# Best Cycling Headlamp



## bobfromwaco (Oct 19, 2009)

Just got into cycling and wanted to get a headlamp. What should I avoid when looking?

___________________________________________________________

Check out my Cycling Page


----------



## tnuckels (Oct 19, 2009)

Mountain, Road, or Both?
Are you a Granny, a Gonzo, or In-Between?

Cycling at night can require quite an investment if you’re going fast off road (big, wide light), or not so much if you do leisurely road rides (less light w/rear flasher). You need to see, and be seen. Here is a link to a CPF member that loves biking and headlamps, which is the perfect combination for you. It’s in Polish, but as he says “A picture is worth 1000 words”. Some lights are not readily available in the US and some are modified, so be forewarned. Scroll each side to a headlamp or bike-light to do a side by side comparison.

It’s at least a great point to start from.

Good Luck!


----------



## TooManyGizmos (Oct 19, 2009)

.
Avoid multiple Nichia LED's ..............


Get a Fenix HP10 , great throwy spot beam , and waterproof .

.


----------



## prego (Oct 20, 2009)

I use the Ay Up light which is in one of the posts above. Not the cheapest bike light around but very bright, neat and solid looking. They have a 5 (used to be 10) year warranty.


----------



## Jethro (Oct 20, 2009)

I used to be into cycling professionally- a lifetime ago. There is a big difference in lights that are for you to be seen, and lights that allow you to SEE. If you are a mountain biker and want to ride off road at night you need some serious light. If you are just a commuter and are looking for something to let cars see you, it's a different deal entirely. 

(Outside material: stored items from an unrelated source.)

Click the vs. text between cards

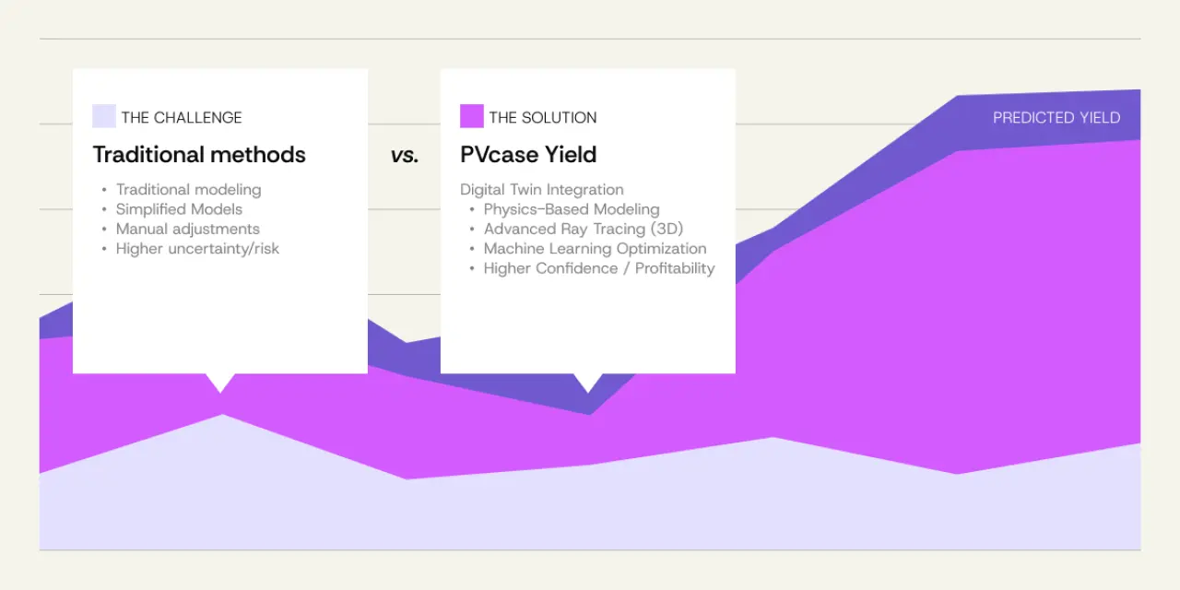point(404,156)
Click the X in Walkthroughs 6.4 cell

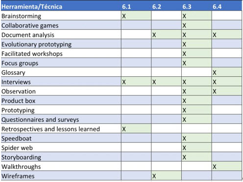[x=215, y=167]
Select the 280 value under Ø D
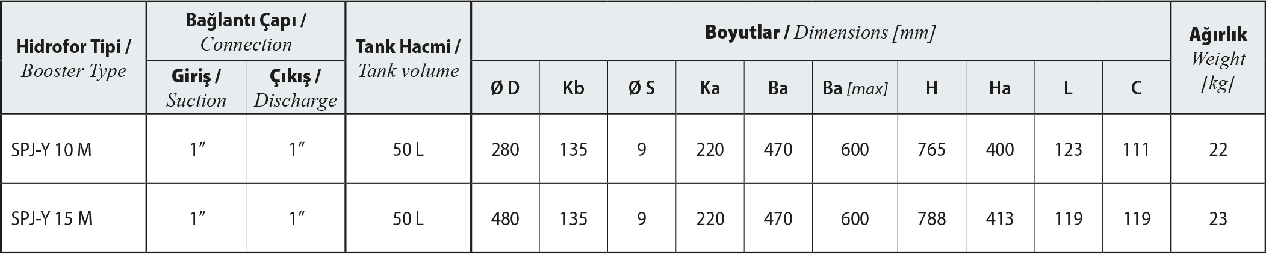 pyautogui.click(x=505, y=149)
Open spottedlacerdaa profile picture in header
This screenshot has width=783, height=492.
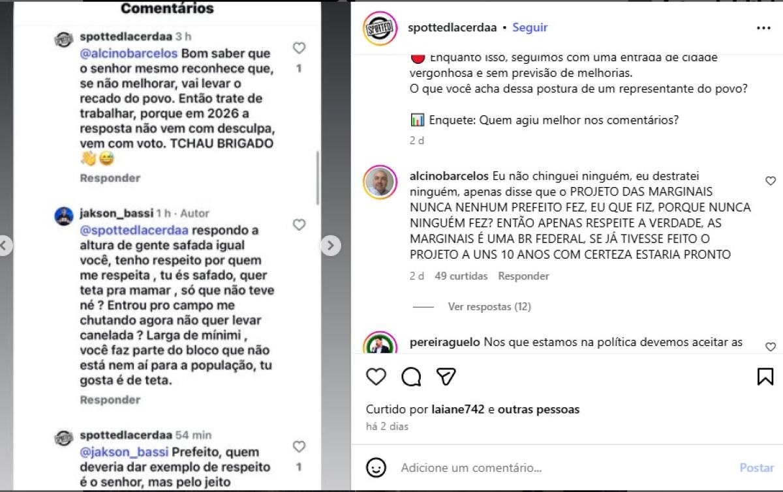[x=380, y=28]
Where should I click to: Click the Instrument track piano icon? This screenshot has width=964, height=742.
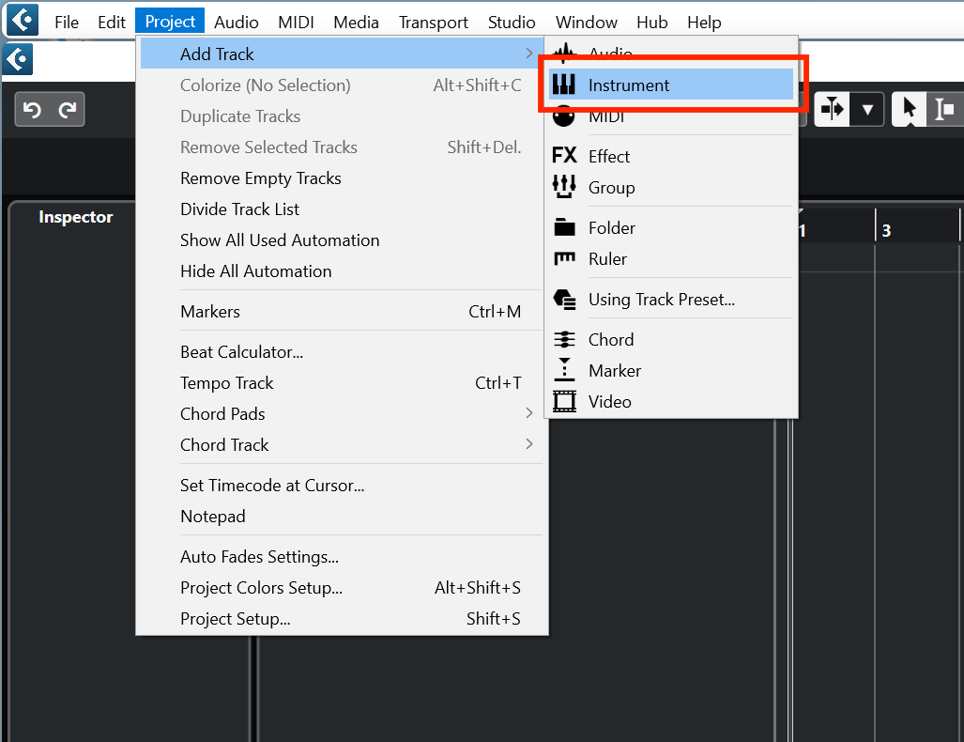[563, 85]
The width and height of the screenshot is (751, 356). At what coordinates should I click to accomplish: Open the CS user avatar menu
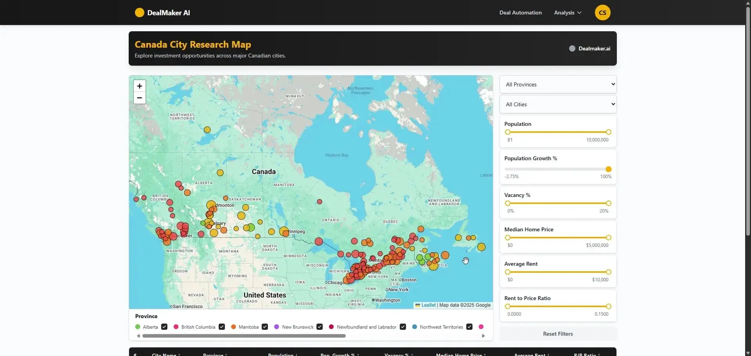602,13
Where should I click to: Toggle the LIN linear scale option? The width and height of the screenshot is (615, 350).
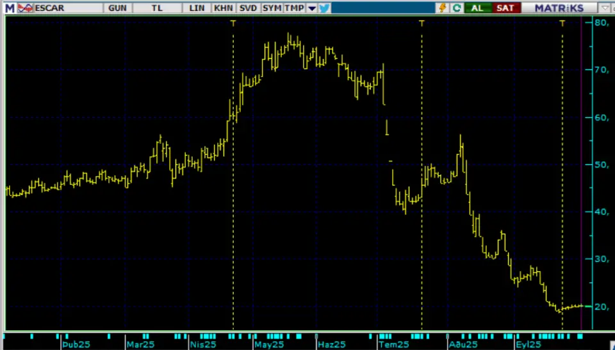[197, 8]
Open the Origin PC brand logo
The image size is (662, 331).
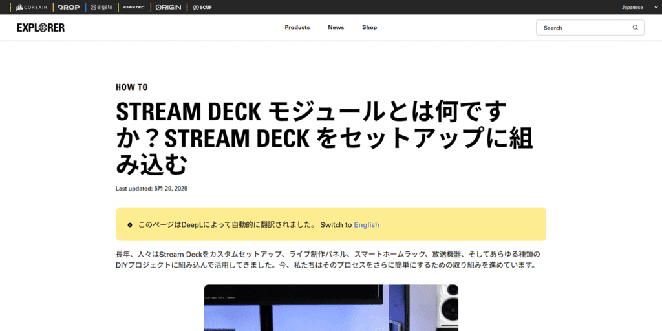pos(168,7)
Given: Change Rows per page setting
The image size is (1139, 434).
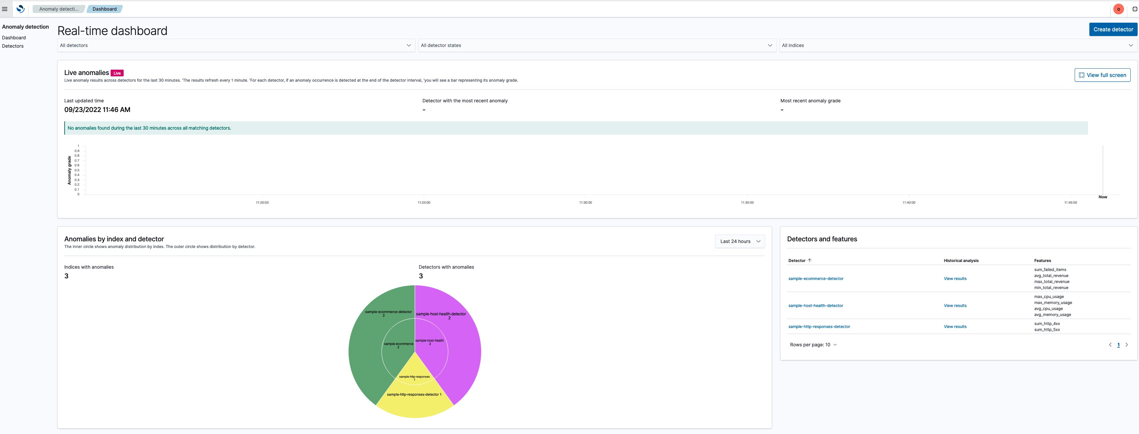Looking at the screenshot, I should 813,345.
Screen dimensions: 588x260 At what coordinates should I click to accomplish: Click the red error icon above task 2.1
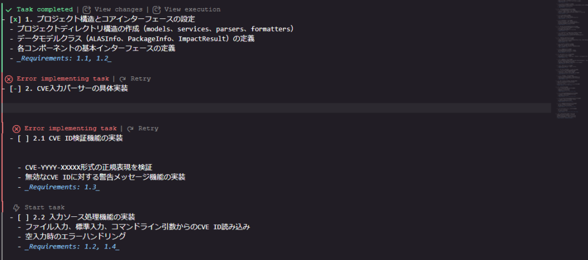click(x=17, y=129)
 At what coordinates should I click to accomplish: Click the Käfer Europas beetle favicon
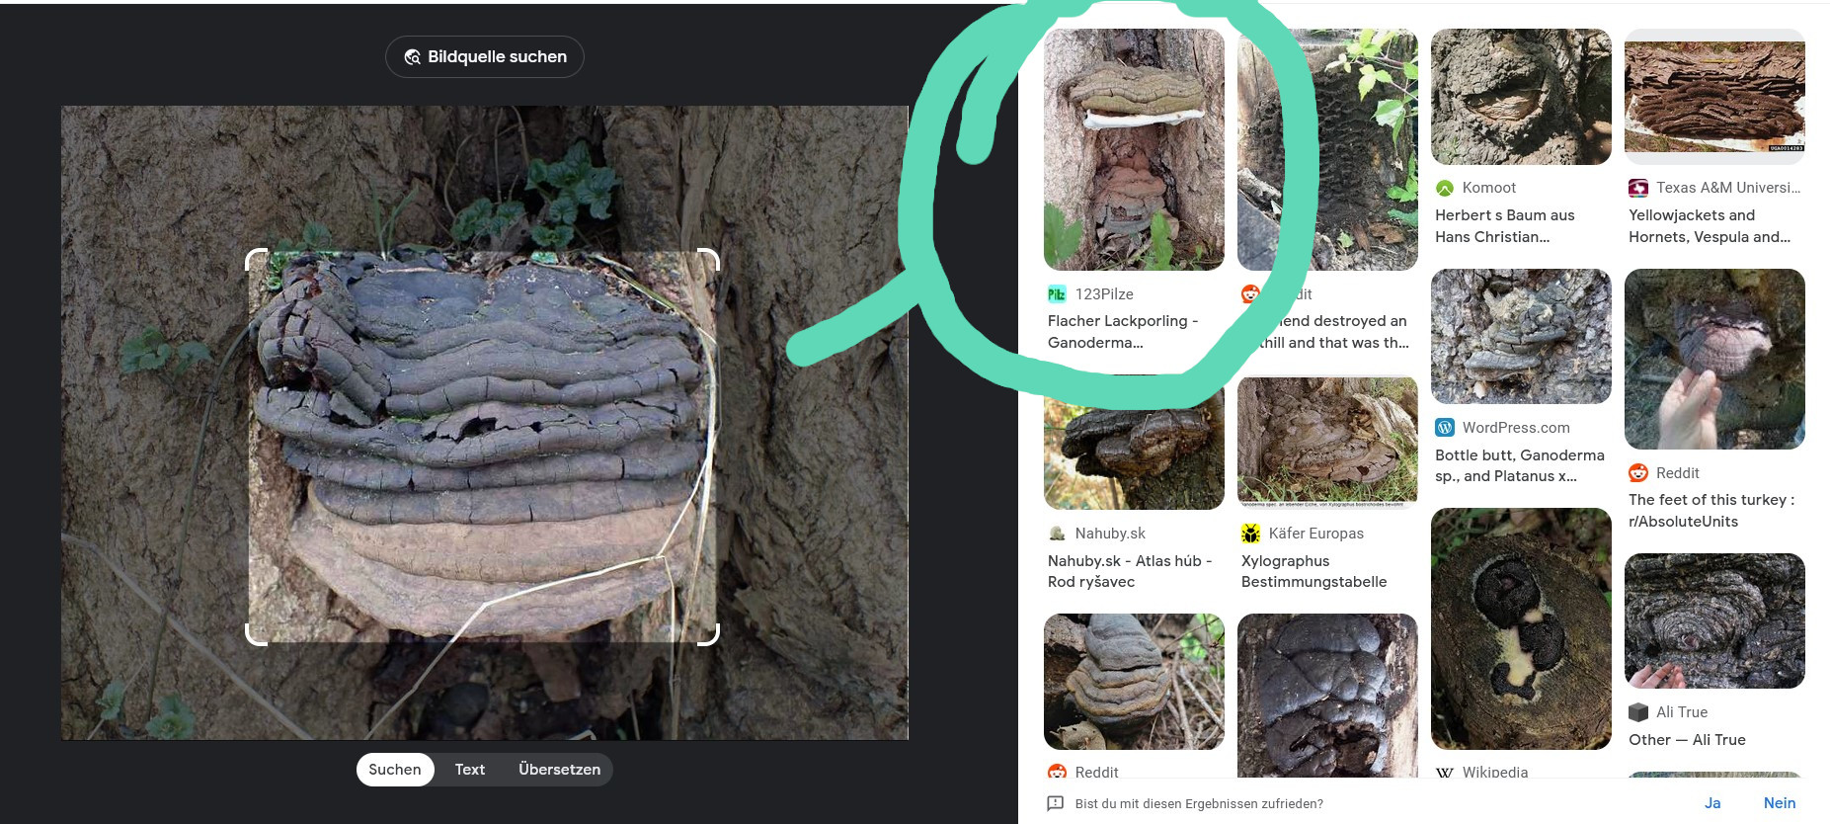(x=1251, y=534)
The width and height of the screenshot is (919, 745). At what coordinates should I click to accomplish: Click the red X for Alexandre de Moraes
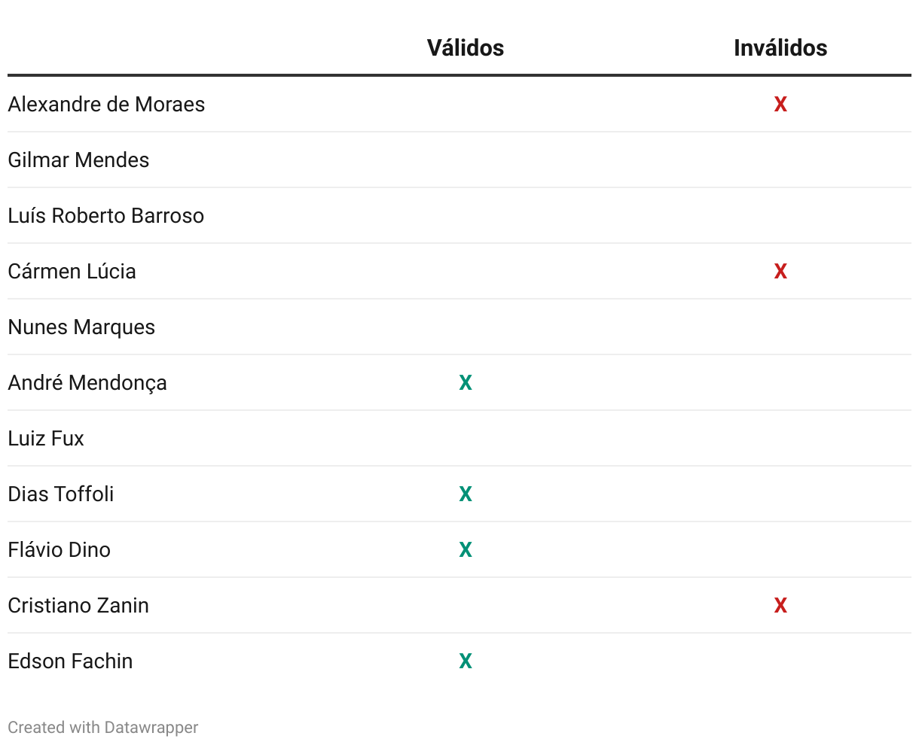(780, 105)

I have used over the past 10-15 years lights from a company called NiteRider. They make amazing products, but these are serious light systems that are literally like having car headlights mounted on your bike or helmet. The ideal system is a very bright handlebar mounted system in conjunction with a powerful headlamp. That is what I use and it's exactly like riding in the daytime. 

My systems are older, but here is the newer versions of what I use:

http://www.niterider.com/prod_pro1200.shtml

http://www.niterider.com/prod_slickrock.shtml

The bar mounted system gives you 1200 lumens for 2-3 hours, the headlamp is close to 1000 lumens for 2-3 hours. But this system will probably cost you close to $700- maybe more. 

Anyway, you asked for the best, and with my history in professional cycling, this is it without question.


----------



## TooManyGizmos (Oct 20, 2009)

.
WOW ...... !!

For someone that just started in cycling ....... thats a LOT .

Their bike may not have cost em that much .

.


----------



## Jagge (Oct 20, 2009)

dealextreme sku 29489 is quite a hit here at the moment for mtb and also for trail running/orienteering.


----------



## tnuckels (Oct 20, 2009)

*Gizmo*, you’re rich, retarded, and laid back. So lift one little pinky, click de mouse button, and send *Bob* some bread so dis poe-poe boy can get a propah outfit foe his ride.

+1 on NiteRider, and what *Jethro* describes is the best setup for offroad, but you can get by for less if traveling at sub-sonic speeds.

Still waiting to hear what kind of riding *Bob* is looking to do before offering more advice.


----------



## TooManyGizmos (Oct 20, 2009)

.
tnuckles ,

You live in Alabama , and you're calling me *retarded* ?

You can't read !

It says " RETIRED" - as in .... no further need to work .


Are you flaming me .... 

.


----------



## tnuckels (Oct 20, 2009)

Of course I’m not flaming you. Making a bit of a play on you’re location, is all. Sheesh, does every  poke need an emoticon to ensure blood won’t be spilt? 

Have you never heard retarded swapped for retired, poking fun at ones-self describing the lessened horizons that a retiree may experience after a lifetime of active employment, or perhaps describing how your mind atrophies from not doing so much any more?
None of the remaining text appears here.